[Opening Data under study section]
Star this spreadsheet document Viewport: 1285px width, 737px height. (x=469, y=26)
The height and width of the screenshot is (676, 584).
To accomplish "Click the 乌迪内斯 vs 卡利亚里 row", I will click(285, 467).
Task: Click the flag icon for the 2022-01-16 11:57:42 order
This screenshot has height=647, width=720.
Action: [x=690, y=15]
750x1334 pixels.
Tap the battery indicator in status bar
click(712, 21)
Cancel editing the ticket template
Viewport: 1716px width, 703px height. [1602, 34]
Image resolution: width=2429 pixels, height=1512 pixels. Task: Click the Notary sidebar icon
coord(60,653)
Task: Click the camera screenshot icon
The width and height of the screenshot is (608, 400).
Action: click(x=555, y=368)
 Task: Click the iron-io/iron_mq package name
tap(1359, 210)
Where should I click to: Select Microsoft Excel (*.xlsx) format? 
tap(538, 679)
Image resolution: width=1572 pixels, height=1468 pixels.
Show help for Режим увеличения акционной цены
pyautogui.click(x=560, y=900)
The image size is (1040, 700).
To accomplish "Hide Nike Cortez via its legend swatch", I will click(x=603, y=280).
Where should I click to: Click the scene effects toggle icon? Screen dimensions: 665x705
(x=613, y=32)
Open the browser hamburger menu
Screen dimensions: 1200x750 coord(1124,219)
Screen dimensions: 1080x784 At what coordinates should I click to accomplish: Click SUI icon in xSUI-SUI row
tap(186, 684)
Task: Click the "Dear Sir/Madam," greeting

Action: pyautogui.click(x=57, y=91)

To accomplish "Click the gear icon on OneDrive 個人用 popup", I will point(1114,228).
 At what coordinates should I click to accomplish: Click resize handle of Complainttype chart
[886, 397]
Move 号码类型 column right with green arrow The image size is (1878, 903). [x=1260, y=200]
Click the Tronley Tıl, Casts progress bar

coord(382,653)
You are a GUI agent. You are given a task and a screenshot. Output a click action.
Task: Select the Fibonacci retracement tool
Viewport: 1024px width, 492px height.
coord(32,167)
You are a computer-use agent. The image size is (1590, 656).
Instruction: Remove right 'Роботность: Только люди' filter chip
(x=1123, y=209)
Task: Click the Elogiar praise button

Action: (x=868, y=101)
[Closing Data under study section]
Through the final line of the listing, beginning at the line that contains "You are a computer-use", every line is to be set down exactly, with no others.

You are a computer-use agent. The image size is (1590, 656).
Instruction: Remove right 'Роботность: Только люди' filter chip
(x=1123, y=209)
Task: Click the Elogiar praise button

Action: (x=868, y=101)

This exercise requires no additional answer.